If a claim requires interaction first, use `--navigation-hint` instead of encoding steps in the claim text.

## Known limitations

- **Native `<select>` dropdowns** — n1 cannot see or interact with native HTML `<select>` dropdown options because they render as OS-level widgets outside the browser viewport. If your page uses native selects, replace them with custom in-browser dropdown components for visual testing, or pre-fill the selection via URL parameters.

## Result statuses

| Status | Meaning |
|--------|---------|
| `passed` | Claim matched the visual evidence |
| `failed` | Claim was visually false |
| `inconclusive` | Runner explored but couldn't determine confidently |
| `not_testable` | Environment blocked verification (server down, auth wall) |

## Reporters

Output format for persisted artifacts. Does not affect CLI stdout or MCP tool responses (always native JSON).

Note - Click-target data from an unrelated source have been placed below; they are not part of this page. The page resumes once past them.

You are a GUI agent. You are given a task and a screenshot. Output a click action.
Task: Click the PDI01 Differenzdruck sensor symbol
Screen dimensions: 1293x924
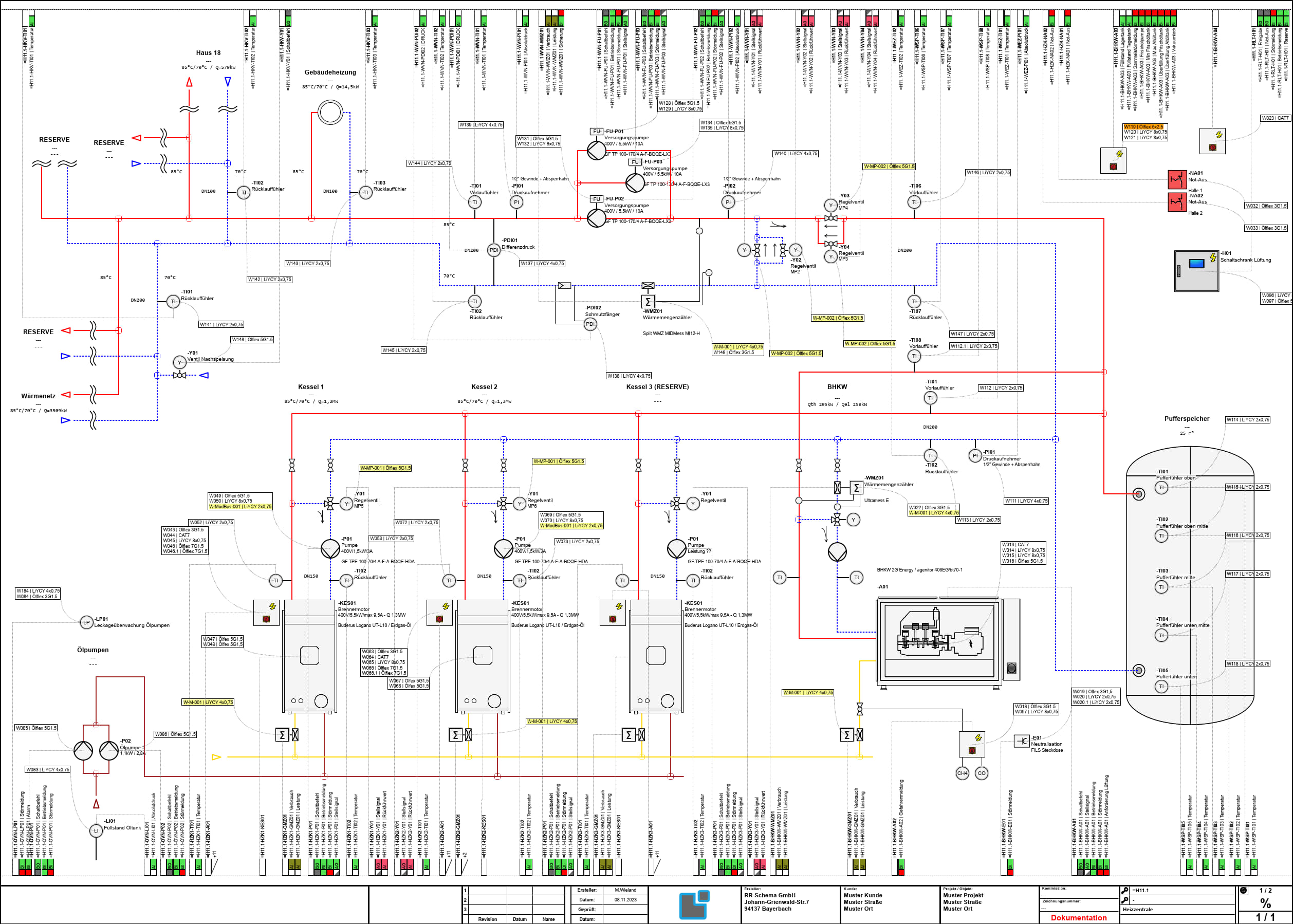click(x=494, y=250)
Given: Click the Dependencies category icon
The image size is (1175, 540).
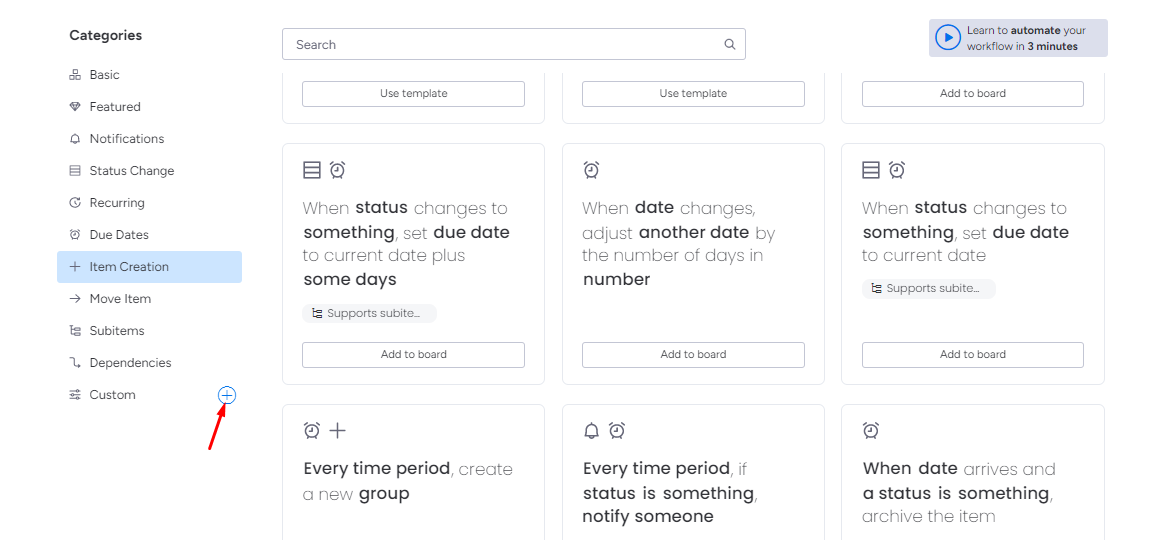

| Reporter | File | Description |
|----------|------|-------------|
| `native` *(default)* | `run_result.json` | Full domain-specific schema with all fields |
| `ctrf` | `ctrf-report.json` | [CTRF](https://ctrf.io/) standard JSON for CI/CD integration |

Each claim result contains:
- **`finding`** — the verdict explanation (what was observed)
- **`proof`** — the decisive artifact paths, step number, and a compact extracted-text preview
- **`page`** — URL and viewport where the claim was evaluated
- **`trace`** — the execution trace: actions taken, screenshot paths, and the saved trace path

<details>
<summary><strong>Example claim result</strong></summary>

```json
{
  "claim": "The monthly quota progress bar is completely filled",
  "status": "failed",
  "finding": "The quota label reads '100%' and '12,500 / 12,500 requests used', but the progress bar is visually only about 65% filled — the bar and the label disagree.",
  "proof": {
    "screenshot_path": "artifacts/run-.../claim-02/step-04.webp",
    "step": 4,
    "after_action": "extract_elements()",
    "text": "Monthly Quota\n12,500 / 12,500 requests used  100%\n...",
    "text_path": "artifacts/run-.../claim-02/step-04.txt"
  },
  "page": {
    "url": "http://localhost:8000/analytics_dashboard.html",
    "viewport": { "width": 1280, "height": 800, "device_scale_factor": 1.0 }
  },
  "trace": {
    "steps_taken": 4,
    "wrong_page_recovered": false,
    "screenshot_paths": ["..."],
    "actions": ["..."],
    "trace_path": "artifacts/run-.../claim-02/action_trace.json"
  }
}
```

`proof.screenshot_path` points to the screenshot n1 was examining when it rendered the verdict.
`proof.text` is intentionally compact for token efficiency; if `proof.text_path` is present, open that file for the full extracted DOM/content readout.
`trace.trace_path` remains action-only, so large text payloads do not bloat the action trace.

</details>

```bash
frontend-visualqa verify http://localhost:3000 \
  --claims 'The checkout total matches the sum of line items' \
  --reporter native --reporter ctrf
```

## Development

```bash
uv sync
uv run playwright install chromium
uv run frontend-visualqa --help
```

Editable install:

```bash
uv pip install -e .
```

## Skill packaging

The canonical skill lives in [skills/frontend-visualqa/SKILL.md](skills/frontend-visualqa/SKILL.md).

- `skills/frontend-visualqa/` is the source of truth.
- `.agents/skills/frontend-visualqa/` is a compatibility wrapper for Codex and other OpenAI-compatible installers.
- `.claude-plugin/` and `.cursor-plugin/` contain plugin marketplace manifests.
- `docs/skill-ecosystem.md` records the packaging rationale.